In September last year, Akbank obtained a 367-day and $985mn syndicated loan with costs rising by 140bp compared to April 2018. They were arranged at Libor+275bp for a $285mn tranche and Euribor+265bp for a €591mn tranche.
|Major syndicated loan renewals by Turkish lenders|
|Date||Bank||Total ($)||Renewal Rate (%)||Maturity (days)||$mn||Spread over Libor (bp)||€ Tranche||Spread over Euribor (bp)|
Turkish lenders’ syndicated loan renewal costs fell in the spring season of this year after booming in the autumn season of 2018 following the country’s currency crisis that peaked in August.
However, the renewal ratios are low, the costs remain higher than the pre-crisis costs and two-year maturities have disappeared despite positive headlines on Turkey’s progress with its economic recovery dominating media reports.
The Libor+2.50% and Euribor+2.40% costs seen in spring 2019 were almost double the Libor+1.30%s and Euribor+1.20%s seen a year back, while the 2-year, 1-day tranches seen in spring 2018 are no longer available.
On a positive note, the costs in the spring of this year compared lower than the Libor+2.75%s and Euribor+2.65%s seen in autumn 2018.
Akbank has again set the benchmark for its peers entering the Turkish lenders’ autumn syndicated loan refinancing season.

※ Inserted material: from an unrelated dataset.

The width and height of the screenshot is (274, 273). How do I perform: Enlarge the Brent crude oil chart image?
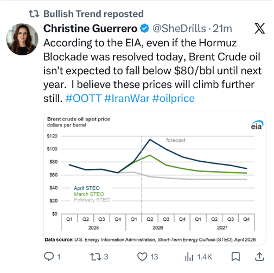(x=155, y=178)
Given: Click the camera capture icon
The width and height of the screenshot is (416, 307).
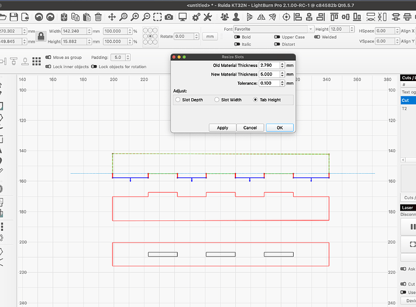Looking at the screenshot, I should 168,16.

Along with Akbank, Isbank, TEB and Vakifbank were also in the market. Each bank was expecting a margin cut, Global Capital reported on October 3 in a story entitled “Turkish banks achieve tighter pricing in refi round”.
On October 8, the publication reported in a story entitled “Trump Turkey tweets impact ‘muted’” that US President Donald Trump’s Twitter salvo, warning Turkey that he could obliterate its economy if Ankara went too far with its planned incursion into northeastern Syria, only had a muted effect on the Turkish curve, with investors' scepticism towards Trump growing.

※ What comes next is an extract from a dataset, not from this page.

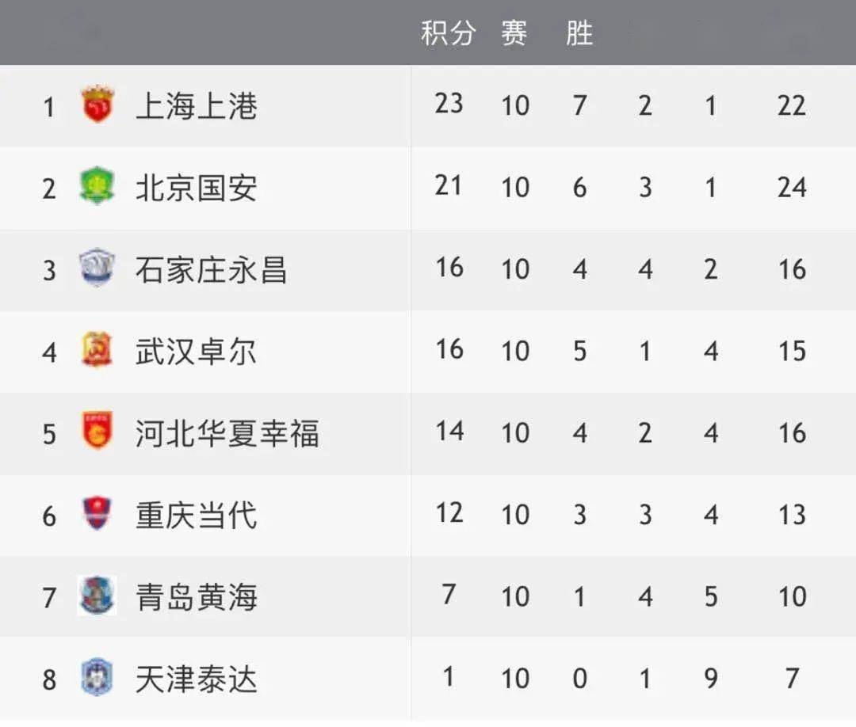Image resolution: width=856 pixels, height=727 pixels.
Task: Click the 天津泰达 team badge
Action: point(97,677)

Yapi Kredi Bank has a syndicated loan worth around $1bn due in October.
According to the latest central bank data, Turkey’s overall external debt repayment obligations for the next 12-month period stood at $179.2bn at end-July.

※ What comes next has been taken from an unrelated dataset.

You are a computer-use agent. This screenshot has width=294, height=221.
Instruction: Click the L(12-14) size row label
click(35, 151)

The figure stood at a record high of $185.9bn at end-February 2018 but declined to $173.9bn at end-October 2018 as a result of the ‘curing’ effect of the August currency crunch. But a significant recovery in Turkey’s external financing needs has not been observed since then.
When lenders’ and corporates’ obligations to their branches and affiliates abroad are excluded, Turkey was obliged to repay $159bn in foreign debts across the next 12 months as of end-July, up from $155.3bn as of end-2018.
Turkish lenders’ credit repayments across the next 12 months amounted to $38bn at end-July, down from $44.2bn at end-2018, while the real sector’s debt rose to $81.3bn from $74.3bn.
The data suggests that Turkish banks have been transferring their external debt weight to the real sector, but Turkey’s overall exposure has not shown an improvement since the sharp decline in October 2018.